It launched just over two years and is already pushing for international shipping (it’s based in the U.S, but ships to the U.K. Yay!)  They note on their own ‘about us page’ that they’re “the luxury beauty buyers club that’s terrifying the mainstream luxury brand”. Okay, that might be nice to them, but how would it affect people that don’t avidly follow the trend of these markets?

It is a digital-only make-up brand that involves cutting out the middleman between selling make-up products and allowing you to buy directly from the supplying factories. These factories use the same supply to create the majority of make-up to the well-known luxury beauty brands, all for shipping it at an extremely lost cost. For instance, one of the bestselling products ‘Everyday Great Skin Foundation’ is put at a price of only £6.77. The retail price? £30.

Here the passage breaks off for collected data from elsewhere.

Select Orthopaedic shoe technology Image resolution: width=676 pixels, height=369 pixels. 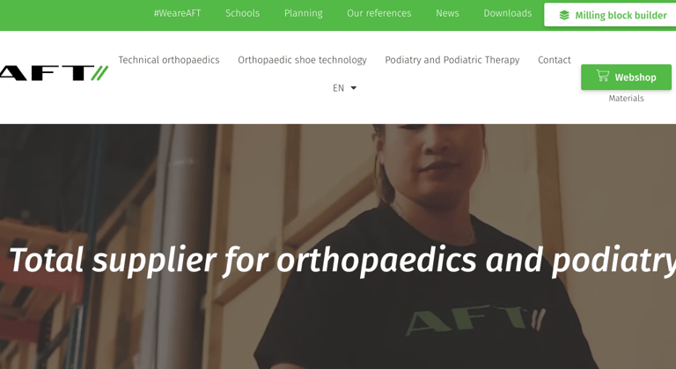[302, 60]
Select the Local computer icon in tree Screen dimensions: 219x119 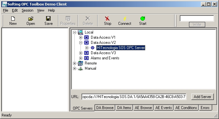(x=81, y=32)
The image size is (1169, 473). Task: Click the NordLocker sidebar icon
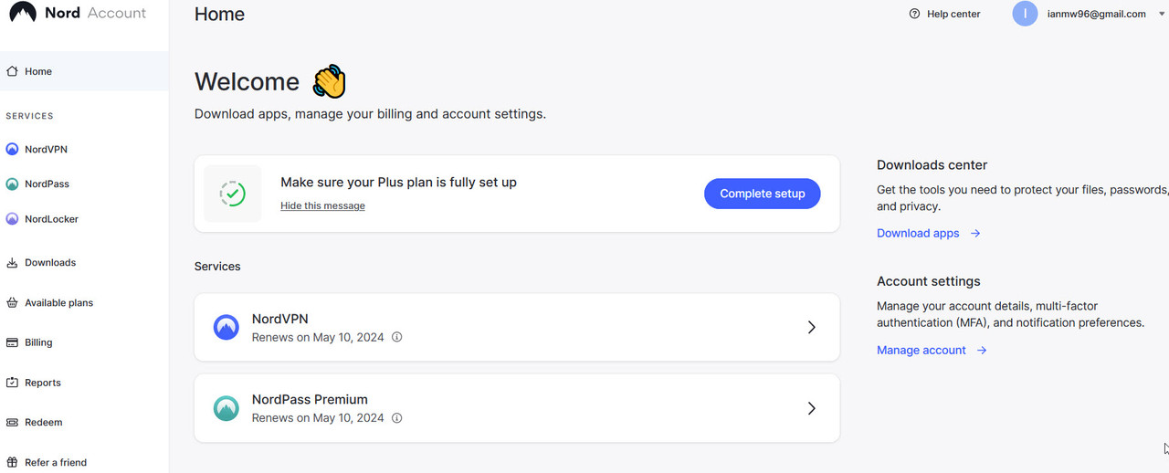click(12, 219)
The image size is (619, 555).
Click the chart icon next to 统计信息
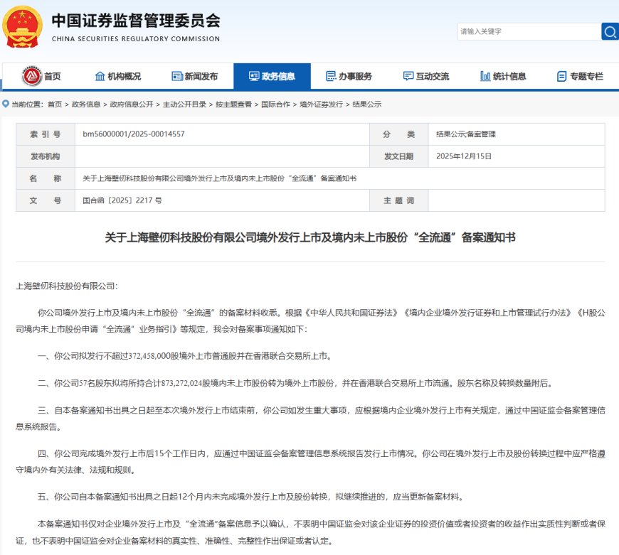(x=485, y=76)
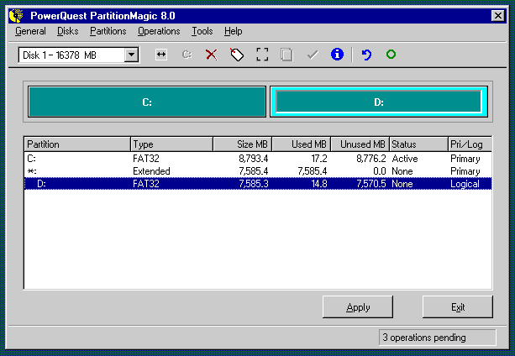The height and width of the screenshot is (356, 515).
Task: Open the Disk 1 selection dropdown
Action: (x=131, y=55)

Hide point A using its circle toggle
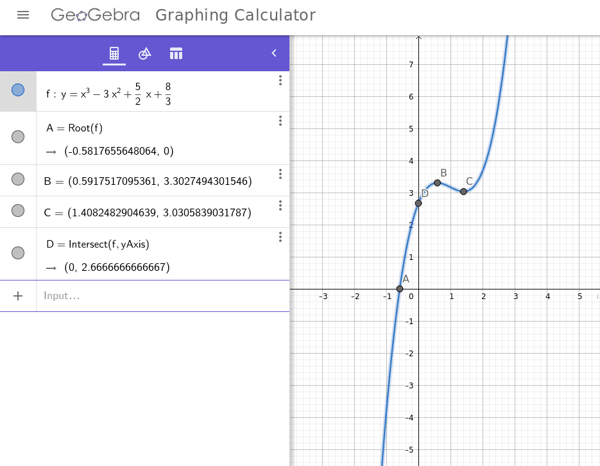point(18,137)
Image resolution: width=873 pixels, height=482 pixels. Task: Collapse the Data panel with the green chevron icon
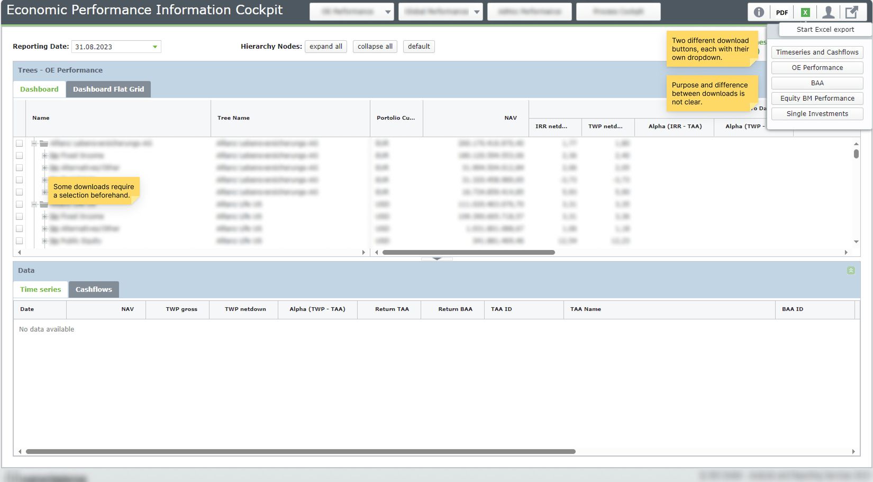click(x=851, y=271)
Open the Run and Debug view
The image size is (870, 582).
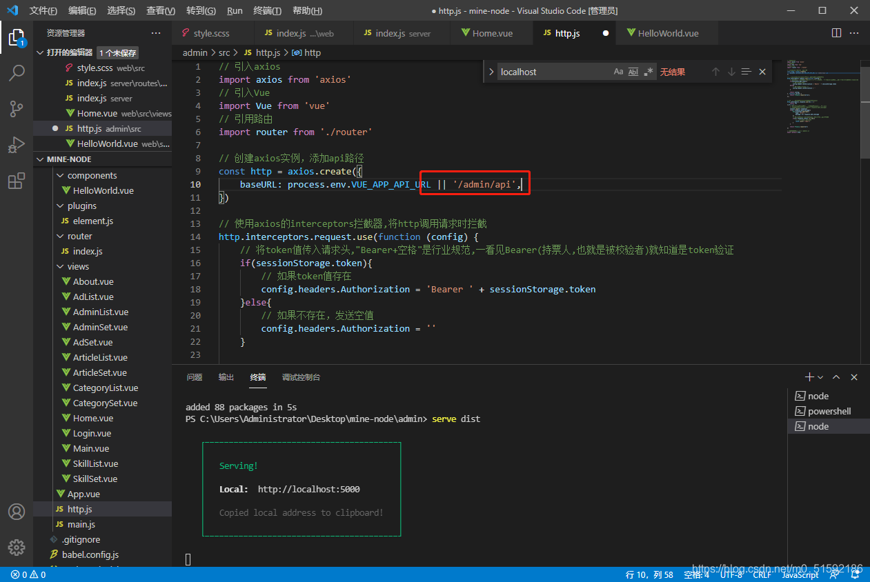(x=17, y=145)
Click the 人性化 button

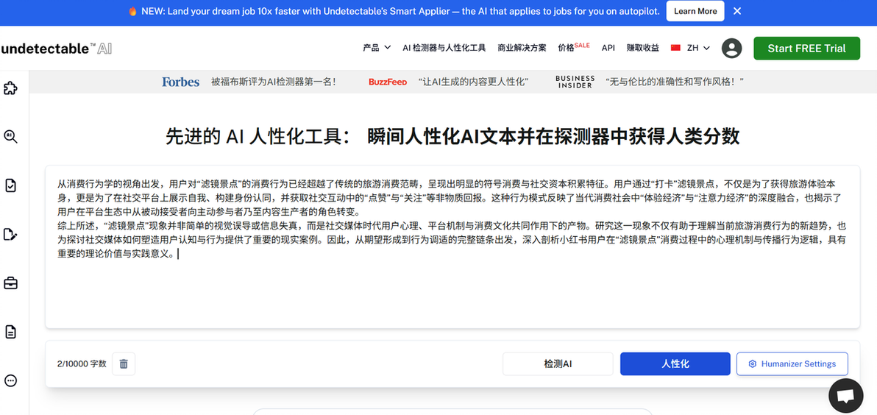coord(675,363)
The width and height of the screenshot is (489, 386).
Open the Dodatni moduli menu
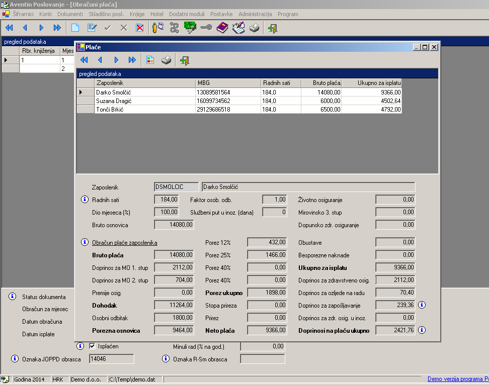[x=187, y=14]
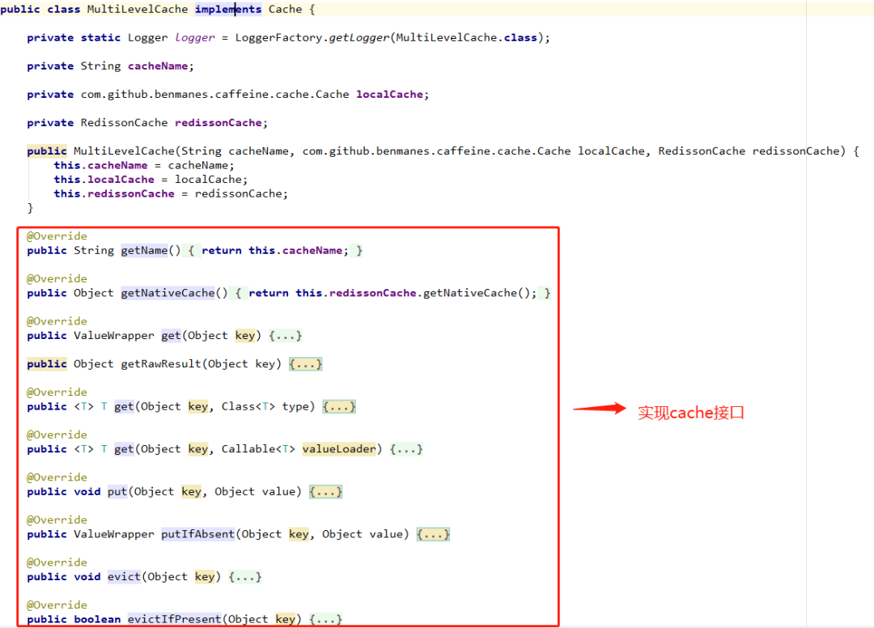Select the Cache interface name after implements

pos(285,9)
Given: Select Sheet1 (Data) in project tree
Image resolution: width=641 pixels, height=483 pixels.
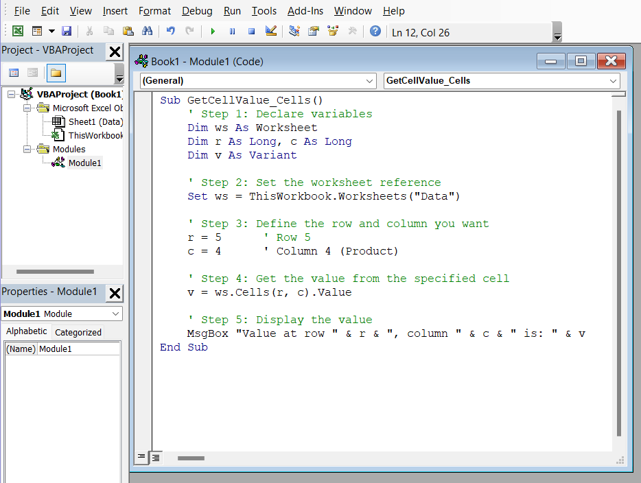Looking at the screenshot, I should [95, 121].
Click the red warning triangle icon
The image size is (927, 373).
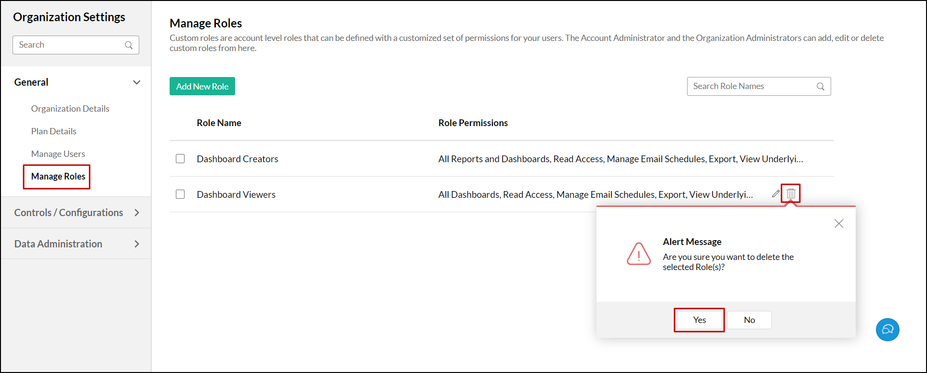click(639, 254)
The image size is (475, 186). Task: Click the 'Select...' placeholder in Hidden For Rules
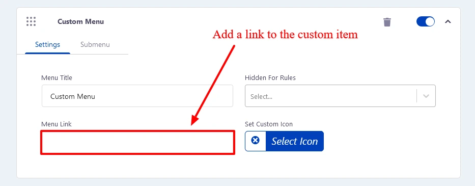(x=261, y=97)
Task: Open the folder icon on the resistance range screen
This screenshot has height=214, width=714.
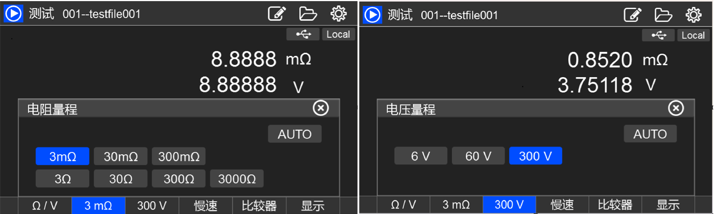Action: 308,14
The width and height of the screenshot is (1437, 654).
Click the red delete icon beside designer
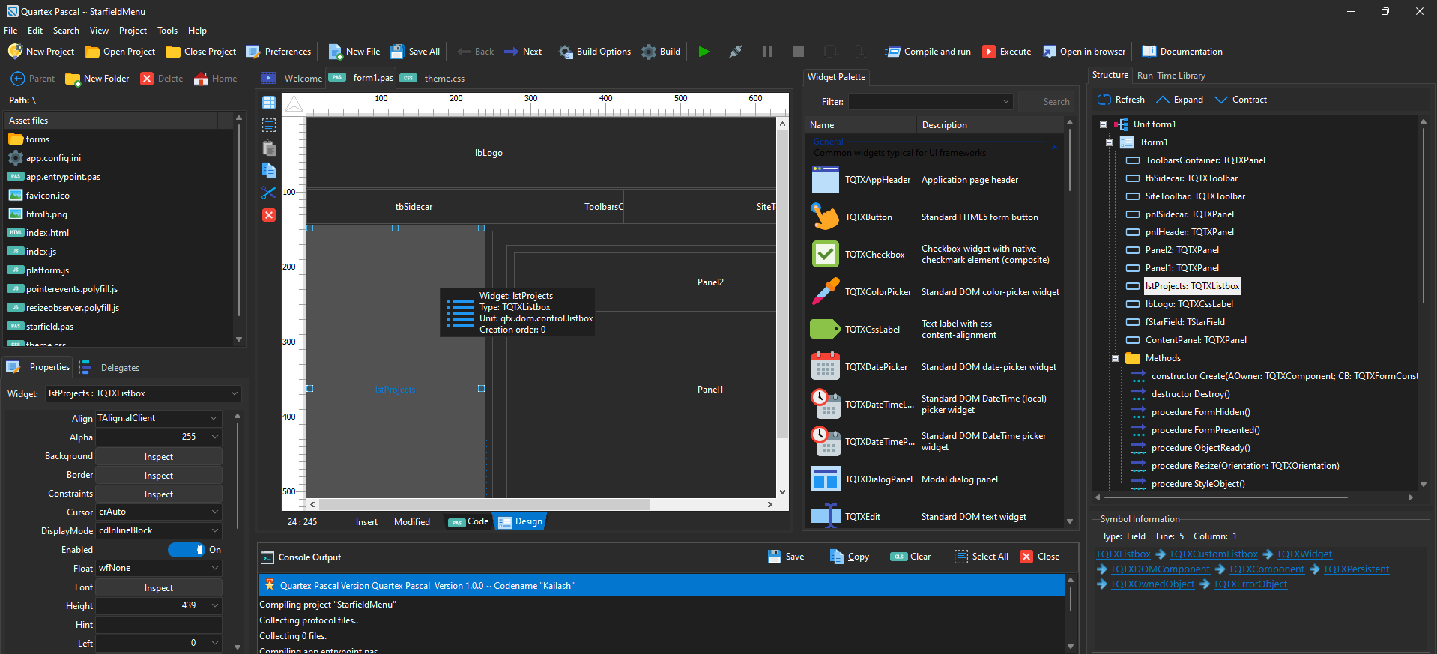point(269,215)
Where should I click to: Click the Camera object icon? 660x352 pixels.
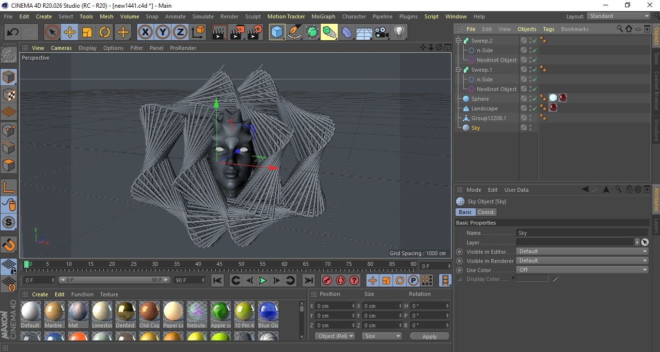[x=381, y=32]
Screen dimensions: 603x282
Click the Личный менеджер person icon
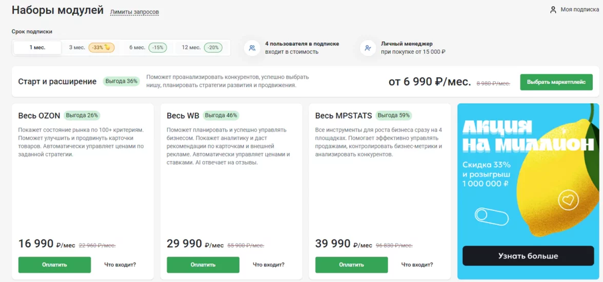tap(368, 48)
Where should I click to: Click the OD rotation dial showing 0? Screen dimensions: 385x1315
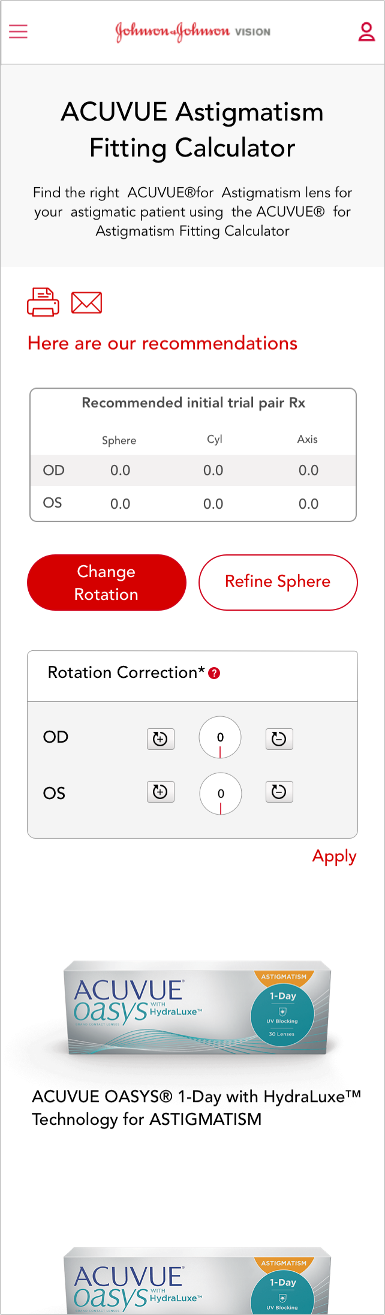click(220, 737)
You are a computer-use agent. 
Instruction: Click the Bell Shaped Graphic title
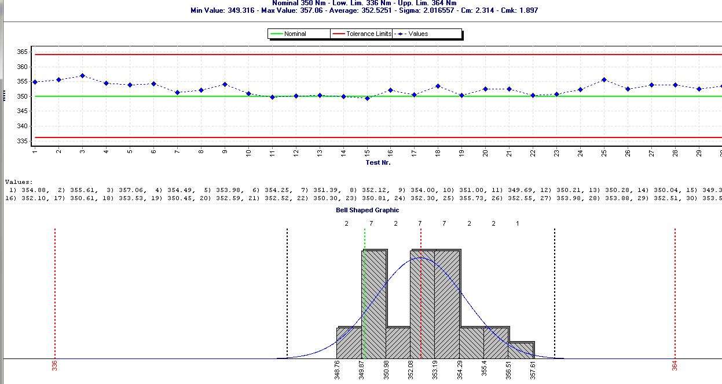coord(368,210)
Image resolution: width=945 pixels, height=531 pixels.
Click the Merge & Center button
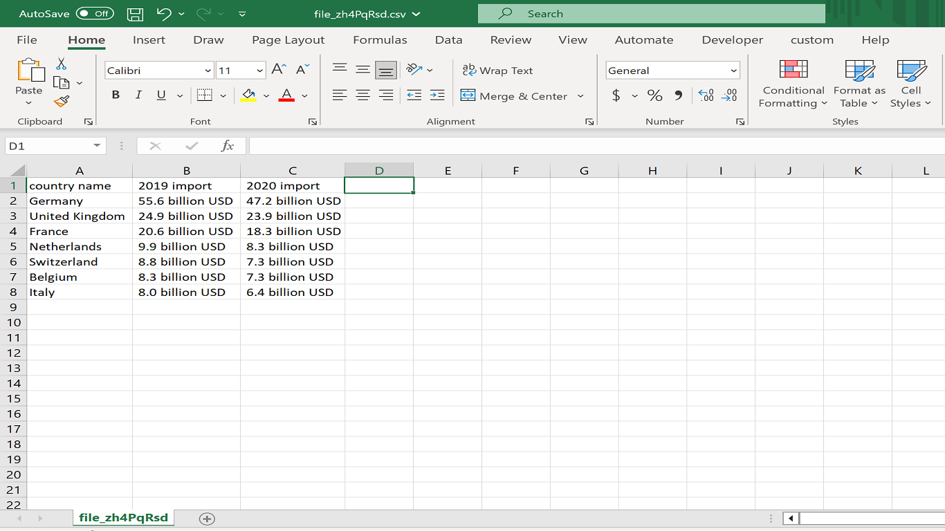point(515,95)
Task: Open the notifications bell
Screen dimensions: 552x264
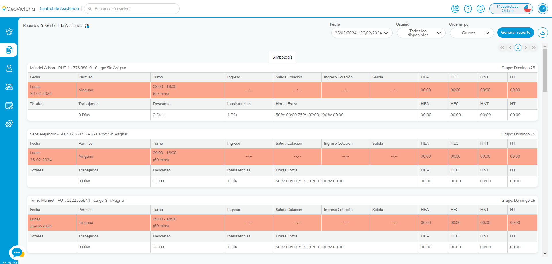Action: coord(481,9)
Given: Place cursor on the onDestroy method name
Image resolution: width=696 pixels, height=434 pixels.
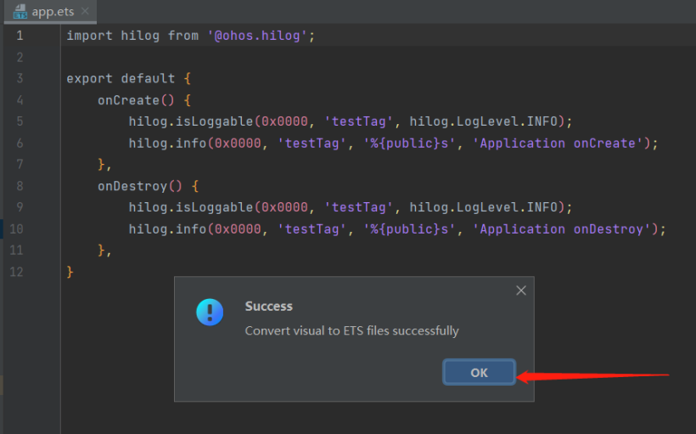Looking at the screenshot, I should coord(132,186).
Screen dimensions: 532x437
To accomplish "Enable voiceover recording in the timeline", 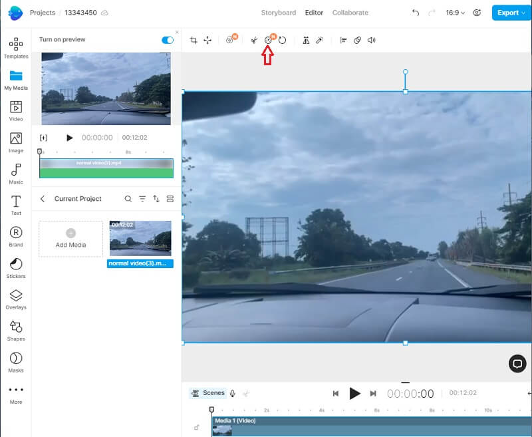I will click(231, 393).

More dramatic comparison are made directly through the skincare they have for sale on their website. ‘Japafusion Supreme Cream’ is typically sold for £100, but on the ‘Beauty Pie’ store it sells for an easy £10.08.  Or the ‘Anti-Aging Skin Retinol Basics’, which has the typical price of £150 but only is sold for £18.10 on the website.


This price seems impossible to many, but the launcher of Beauty Pie, Marcia Kilgore, was inspired by the Netflix membership structure. She had success in launching other brands (Bliss, Soap and Glory) but believes that this way will be able to strip luxury products to its bare essentials while maintaining the high quality that comes with it. In essence: even she can’t believe what a good deal it is.


This all sounds great. But also too good to be true. What is the catch? Well, to access all of these deals you will need to buy a membership to be able to purchase them.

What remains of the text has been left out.